Unless the context requires otherwise, any reference in this Quarterly Report on Form 10-Q to “Constellation Energy Partners,” “we,” “our,” “us,” “CEP,” the “successor company” or the “Company” means Constellation Energy Partners LLC and its subsidiaries. References in this Quarterly Report on Form 10-Q to “Constellation,” “CCG” and “CEPM” are to Constellation Energy Group, Inc., Constellation Energy Commodities Group, Inc. and Constellation Energy Partners Management, LLC, respectively.

How We Evaluate our Operations

Non-GAAP Financial Measure—Adjusted EBITDA

We define Adjusted EBITDA as net income (loss) adjusted by:

 

   

depreciation, depletion and amortization;

 

   

write-off of deferred financing fees;

 

   

asset impairments;

 

   

(gain) loss on sale of assets;

 

   

accretion expense;

 

   

exploration costs;

 

   

(gain) loss from equity investment;

 

   

unit based compensation programs;

 

   

unrealized (gain) loss from mark to market activities;

 

   

unrealized (gain)/loss on derivatives/hedge ineffectiveness; and

 

   

interest (income) expense, net which includes:

 

  -  

interest expense

 

  -  

interest expense gain/(loss) mark-to-market activities

 

  -  

interest (income)

Adjusted EBITDA is a significant performance metric used by our management to indicate (prior to the establishment of any cash reserves by our board of managers) the cash distributions we expect to pay to our unitholders. Specifically, this financial measure indicates to investors whether or not we are generating cash flow at a level that can sustain or support a quarterly distribution or an increase in our quarterly distribution rates. Adjusted EBITDA is also used as a quantitative standard by our management and by external users of our financial statements such as investors, research analysts and others to assess:

 

   

the financial performance of our assets without regard to financing methods, capital structure or historical cost basis;

 

   

the ability of our assets to generate cash sufficient to pay interest costs and support our indebtedness; and

 

   

our operating performance and return on capital as compared to those of other companies in our industry, without regard to financing or capital structure.
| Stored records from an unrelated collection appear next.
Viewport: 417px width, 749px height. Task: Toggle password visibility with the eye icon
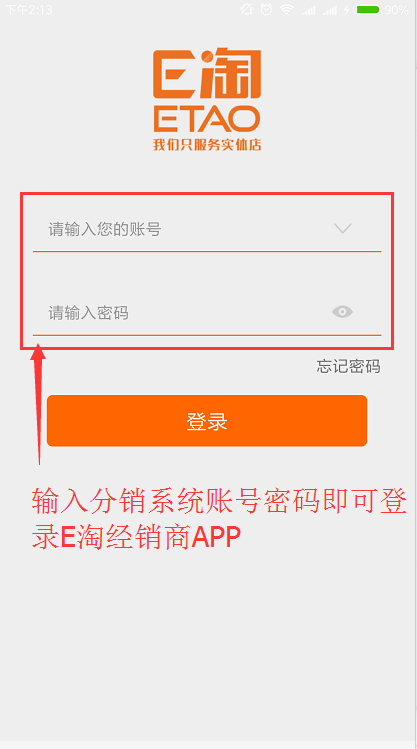tap(342, 312)
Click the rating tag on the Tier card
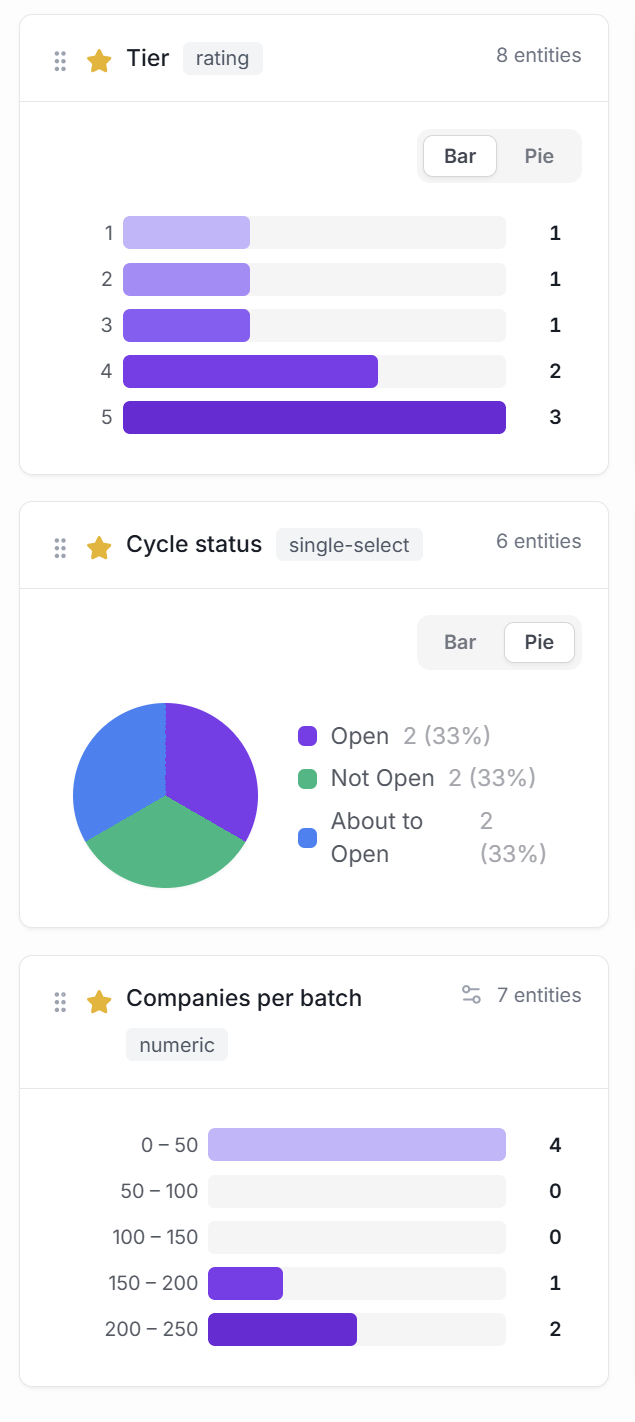The image size is (635, 1422). [x=222, y=58]
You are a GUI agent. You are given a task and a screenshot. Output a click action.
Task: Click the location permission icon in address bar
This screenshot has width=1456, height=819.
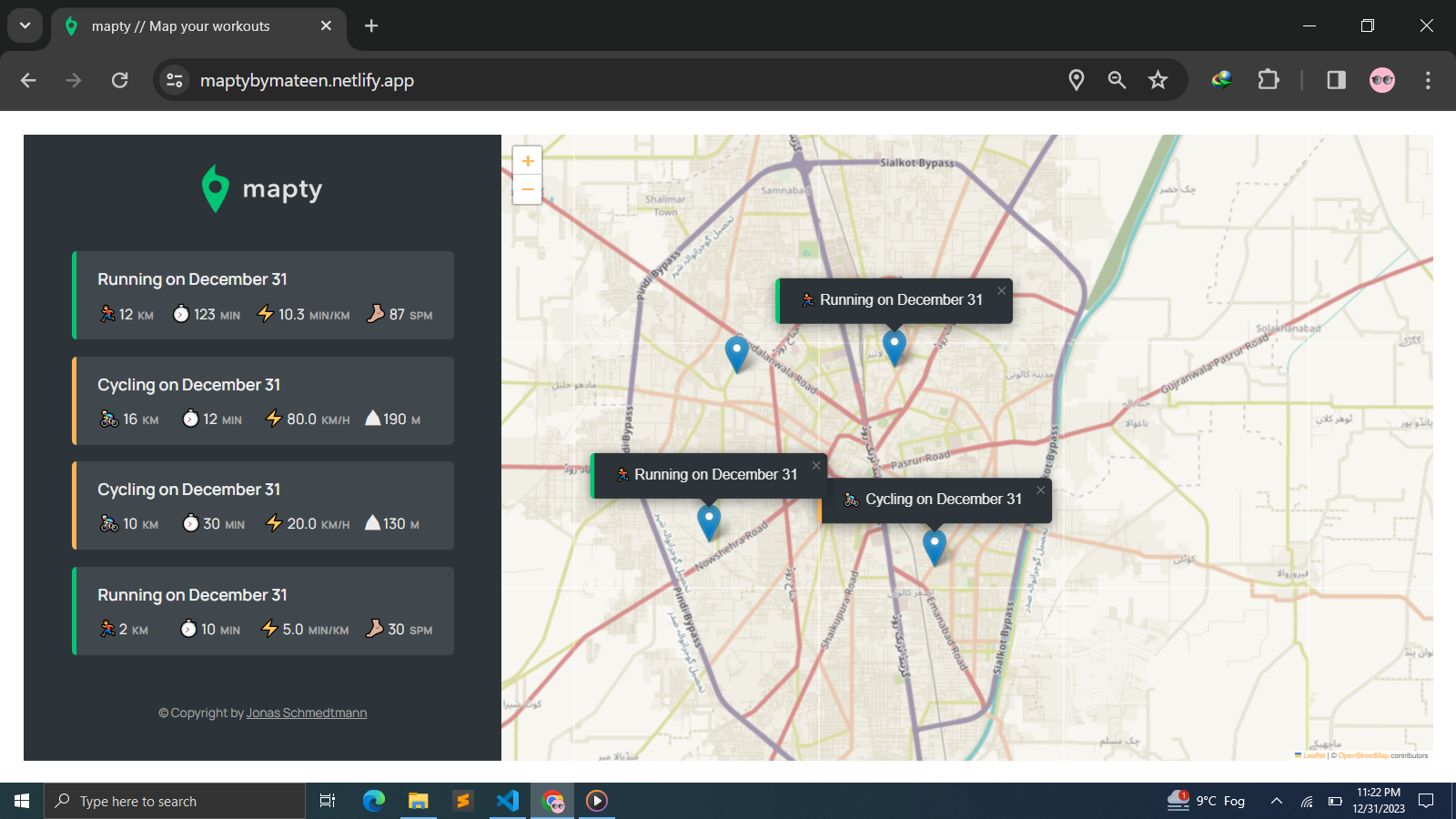tap(1076, 80)
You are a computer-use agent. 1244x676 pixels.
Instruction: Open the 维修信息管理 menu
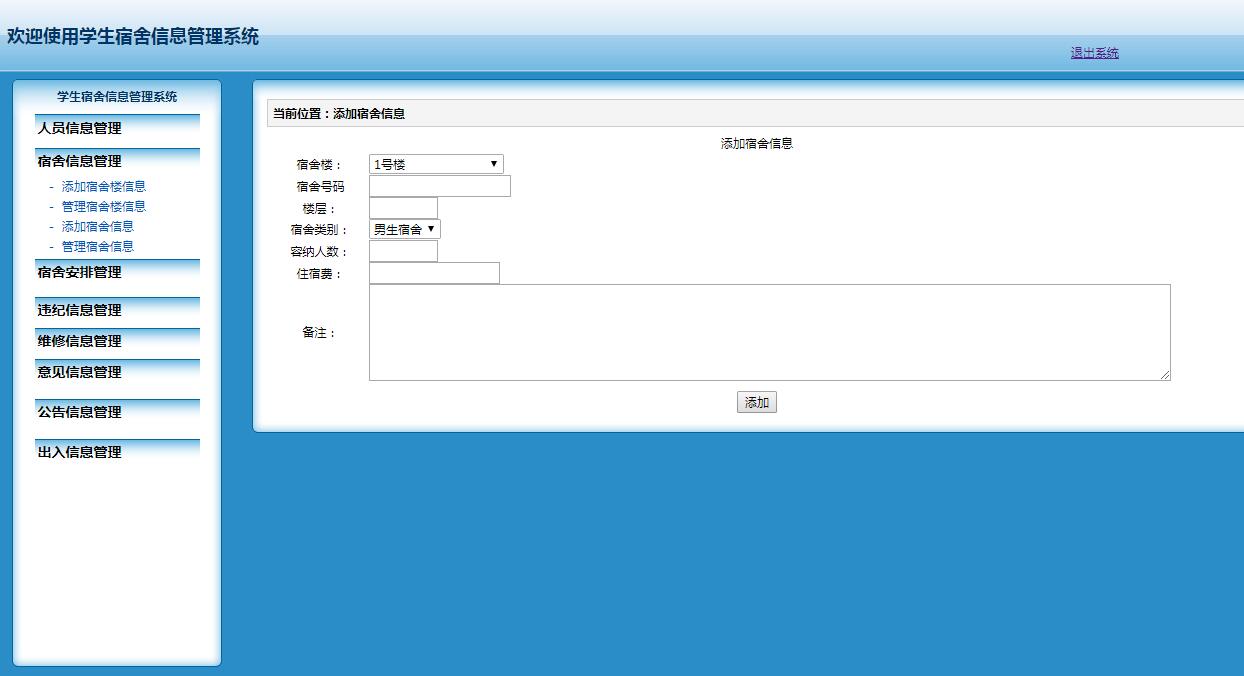78,340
Our Adjusted EBITDA should not be considered as a substitute for net income, operating income, cash flows from operating activities or any other measure of financial performance or liquidity presented in accordance with GAAP. Our Adjusted EBITDA excludes some, but not all, items that affect net income and operating income and these measures may vary among other companies. Therefore, our Adjusted EBITDA may not be comparable to similarly titled measures of other companies.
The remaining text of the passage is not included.